東周列國志第三十三回 宋公が斉を伐ち子昭を立て、楚人が伏兵で盟主を脅す (宋公伐齊納子昭 楚人伏兵劫盟主)
高虎の決起と無虧の敗死
- 高虎は易牙が出兵中の隙に豎刁を酒席に招き、宿老の権を借りて謀殺。国人の支持を得て太子昭を迎え入れる構えを見せる。
- 無虧は事態を知り兵を集めようとするが、かつて易牙・豎刁に殺された官吏の遺族たちが恨みを晴らすべく蜂起し、無虧を車ごと囲んで殺害した。(詩:積年の恨みが報いとして返る内容)

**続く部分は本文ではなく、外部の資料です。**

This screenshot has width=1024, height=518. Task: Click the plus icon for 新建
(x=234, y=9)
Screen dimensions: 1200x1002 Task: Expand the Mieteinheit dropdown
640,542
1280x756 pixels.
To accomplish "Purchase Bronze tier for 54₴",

- 易牙は軍中の動揺で戦意を失い、魯へ逃走。高虎は太子昭を迎えるが、公子元・潘・商人が長衛姬の命で兵を集めて対抗し、太子昭は一旦宋へ退いた。
宋の援軍と孝公の即位
- 宋襄公は太子昭のために再度出兵、公孫固を大将として臨淄に迫る。公子元らは先制攻撃を仕掛けるが、烏合の衆で宋軍に撃破され、公子元は衛へ逃走。
- 国懿仲・高虎は太子昭を擁立し即位させる(齊孝公)。宋襄公の功に感謝し崔夭を大夫に取り立てるなど論功行賞が行われた。魯僖公は救援に向かう途中で事態を知り引き返し、これを機に魯齊の関係に隙間が生じた。

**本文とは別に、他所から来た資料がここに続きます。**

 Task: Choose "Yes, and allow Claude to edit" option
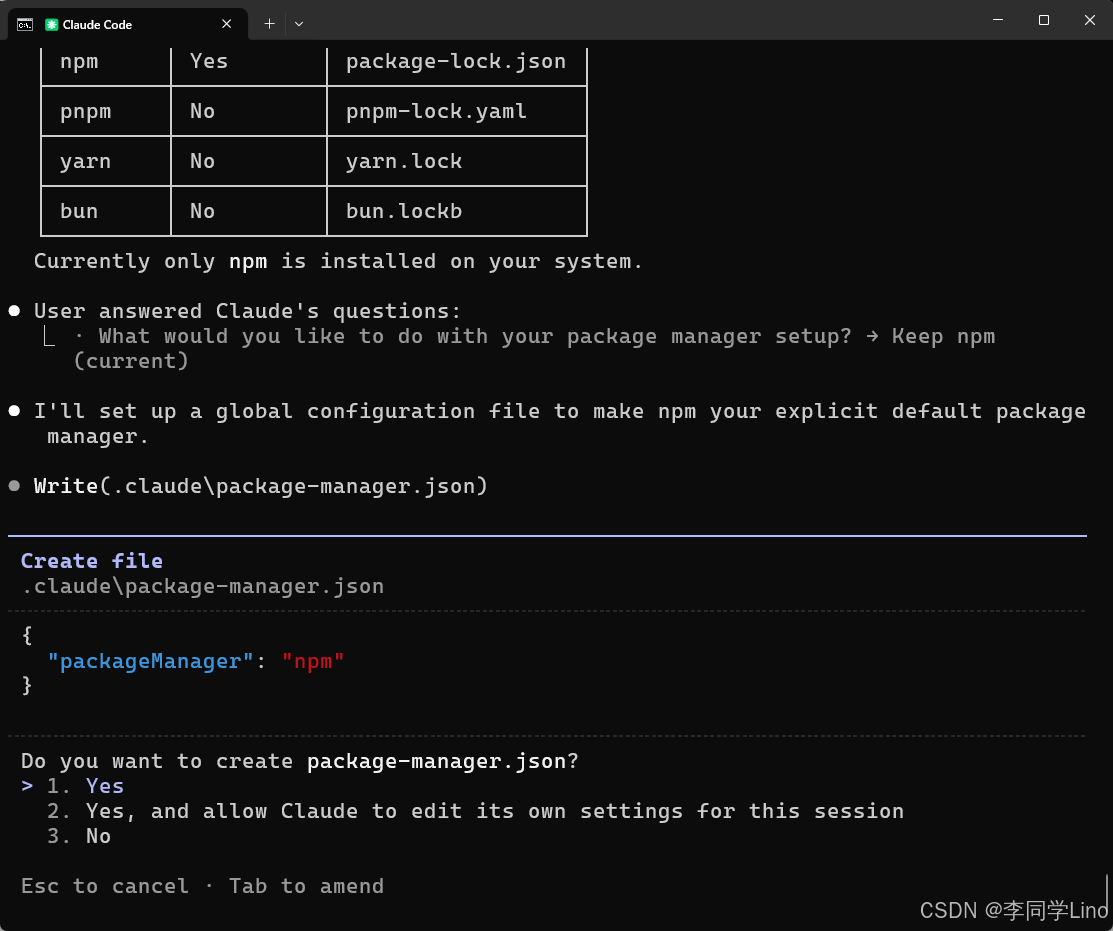[494, 811]
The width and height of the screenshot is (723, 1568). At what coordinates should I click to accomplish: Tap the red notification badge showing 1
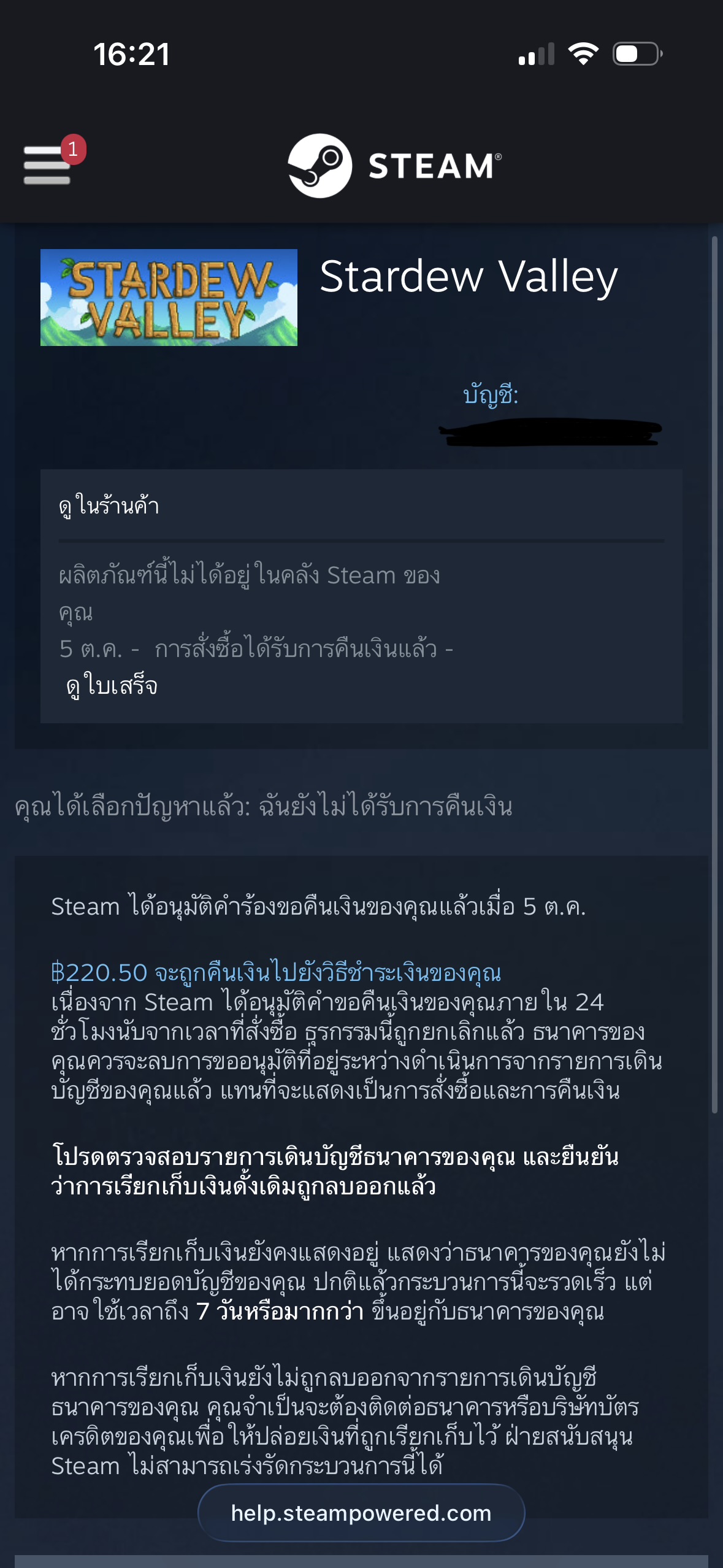[73, 149]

- 首謀者の易牙・豎刁の一族のみ誅殺し、他は不問とされた。桓公は秋八月に厚く葬られたが、後年(晋の永嘉年間)に墓が盗掘され、殉葬者の骸骨が散乱していたという後日談が語られる。(詩:厚葬もむなしいと詠む内容)
宋襄公の覇業志向と鄫子の犠牲
- 宋襄公は太子昭擁立の功に驕り、諸侯を糾合して齊桓公に代わる盟主たらんとする。曹の南で滕・曹・邾・鄫を集めるが、滕君の遅参を咎めて拘束し、さらに公子蕩の献策で鄫君を睢水の神への生贄として殺させた。上卿目夷は人を犠牲にする非道を強く諫めたが聞き入れられなかった。

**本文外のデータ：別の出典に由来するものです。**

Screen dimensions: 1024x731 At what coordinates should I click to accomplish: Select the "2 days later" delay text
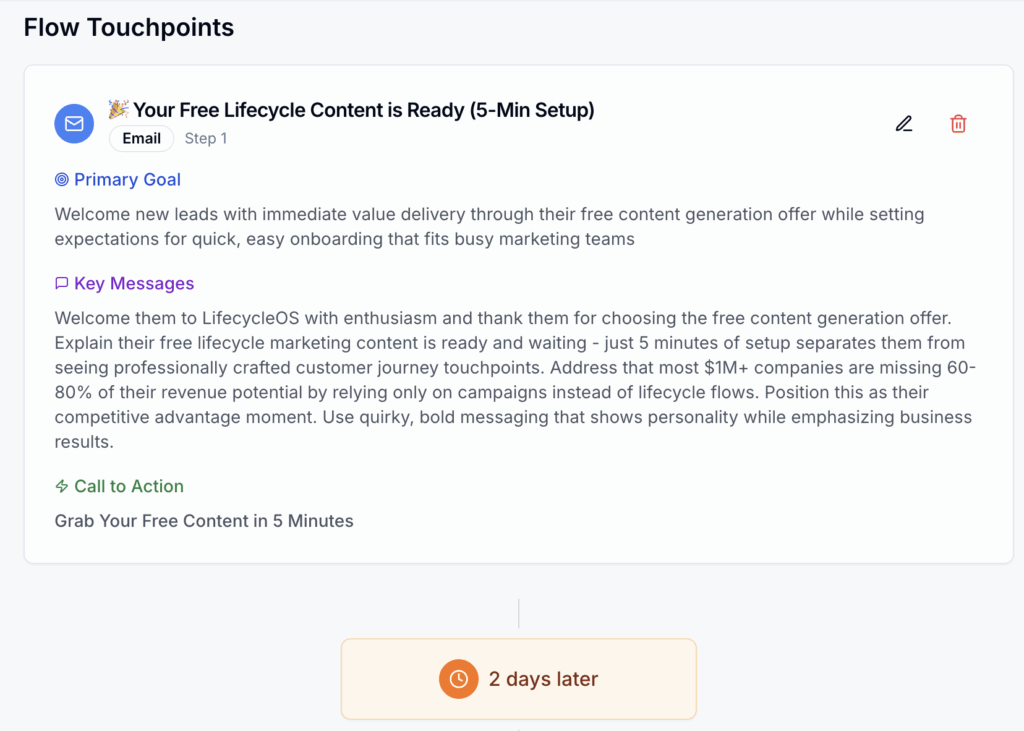tap(543, 679)
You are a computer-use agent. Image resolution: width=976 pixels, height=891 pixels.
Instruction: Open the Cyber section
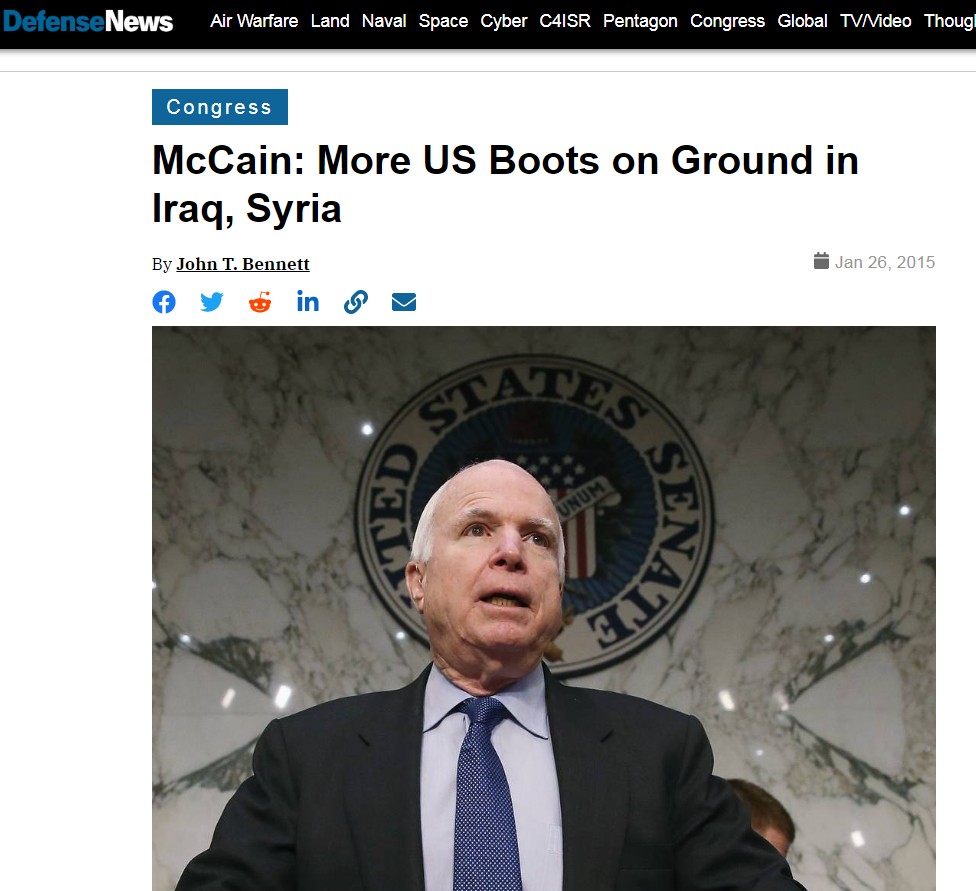click(504, 21)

- 東夷はこれに靡かず、滕君も賄賂で釈放されるなど狙いは外れる。曹の非礼を咎めて曹を包囲するも落とせず、鄭が齊・魯・陳・蔡とともに楚と結んだとの報に接し兵を退いた。
鹿上の会と楚への接近
- 宋襄公は公子蕩の献策により楚に諸侯招集の後ろ盾を求め、楚成王は快諾。翌年、鹿上で宋・齊・楚の三君が会盟し、宋襄公は秋に盂で諸侯を集める約束を取り付けるが、署名の順序で楚を先に立てたことに齊孝公が不快感を抱いた。(詩:楚に頼った宋の見通しの甘さを嘆く内容)
- 楚に戻った成王は令尹子文に経緯を語り、大夫成得臣は「宋公は名を好み実がなく謀に乏しい、盟に乗じて捕らえてしまえ」と献策。楚王はこれを容れ、伏兵の計を密かに整えた。
- 宋襄公は目夷の「兵車を伴うべき」との忠告を退け、乗車のみで盂の会に赴いた。